# START OF DATA TO PROCESS
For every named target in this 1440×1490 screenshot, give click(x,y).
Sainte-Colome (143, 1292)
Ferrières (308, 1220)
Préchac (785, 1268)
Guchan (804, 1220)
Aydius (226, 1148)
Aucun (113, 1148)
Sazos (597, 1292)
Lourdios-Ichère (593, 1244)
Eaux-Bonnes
# END OF DATA TO PROCESS
_EXERCISE INSTRUCTIONS_
Replace "named target" with "place name" in the records above and give all of them back with nothing else changed.

_FINISHED ANSWER_
For every place name in this 1440×1490 screenshot, give click(x,y).
Sainte-Colome (143, 1292)
Ferrières (308, 1220)
Préchac (785, 1268)
Guchan (804, 1220)
Aydius (226, 1148)
Aucun (113, 1148)
Sazos (597, 1292)
Lourdios-Ichère (593, 1244)
Eaux-Bonnes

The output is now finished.